--- EXERCISE DIRECTIONS ---
Once the line containing "Task: Click the plus icon to add NTP server" is found in the entries below, restate it and each following line word for word, stopping after the line containing "Screen dimensions: 980x432".

Segment Start: THE INPUT

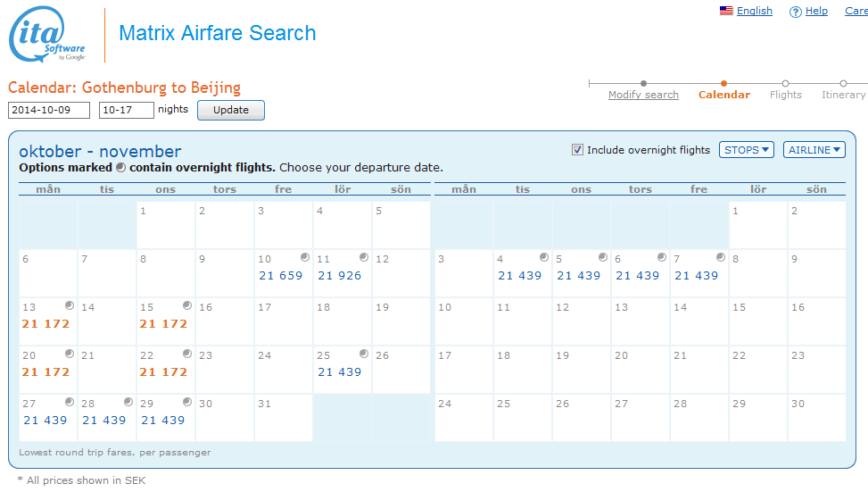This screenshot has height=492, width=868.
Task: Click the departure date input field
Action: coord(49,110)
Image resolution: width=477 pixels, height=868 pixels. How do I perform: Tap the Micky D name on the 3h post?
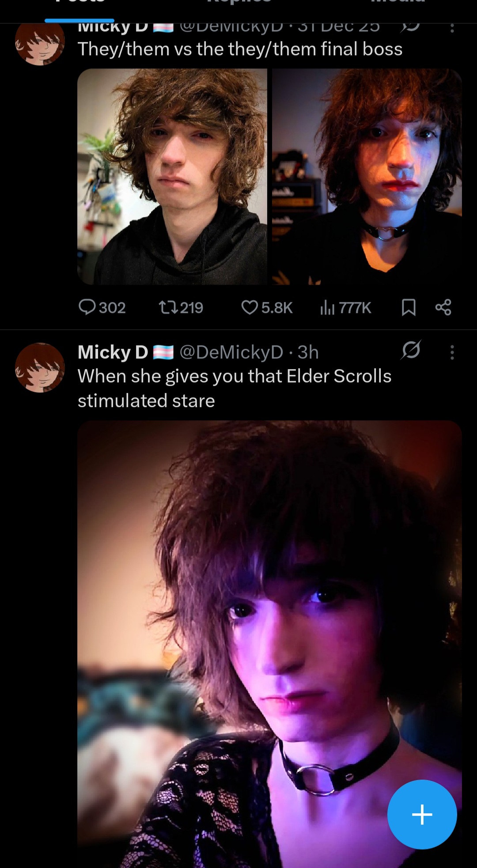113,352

Segment End: THE INPUT
Segment Start: THE INPUT

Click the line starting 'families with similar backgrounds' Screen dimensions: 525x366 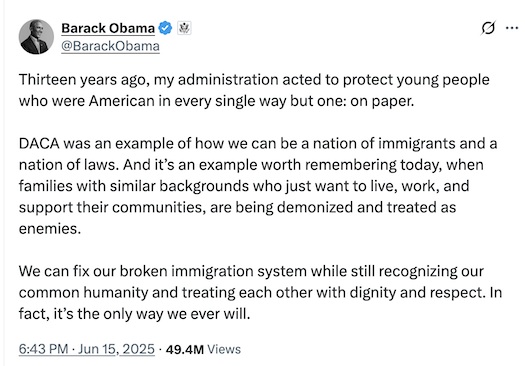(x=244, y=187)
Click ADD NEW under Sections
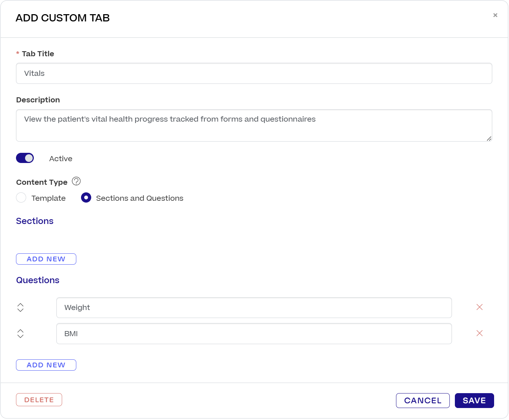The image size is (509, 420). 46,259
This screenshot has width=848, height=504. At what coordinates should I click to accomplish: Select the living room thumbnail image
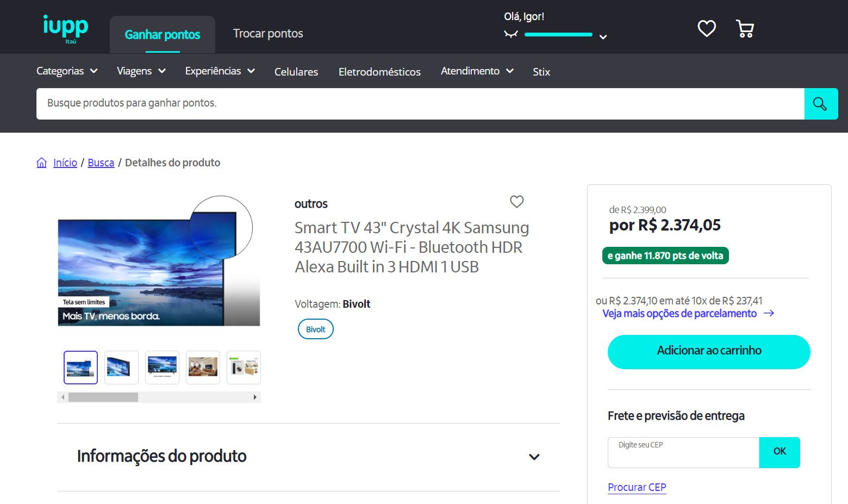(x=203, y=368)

Segment End: THE INPUT
Segment Start: THE INPUT

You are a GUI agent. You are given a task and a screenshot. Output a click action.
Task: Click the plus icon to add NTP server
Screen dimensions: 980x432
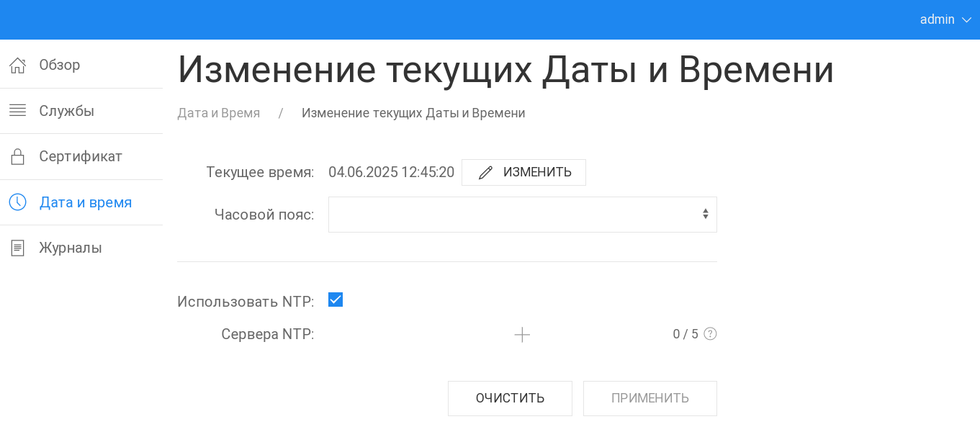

Segment End: THE INPUT

--- EXERCISE OUTPUT ---
Task: Click the plus icon to add NTP server
Screen dimensions: 980x432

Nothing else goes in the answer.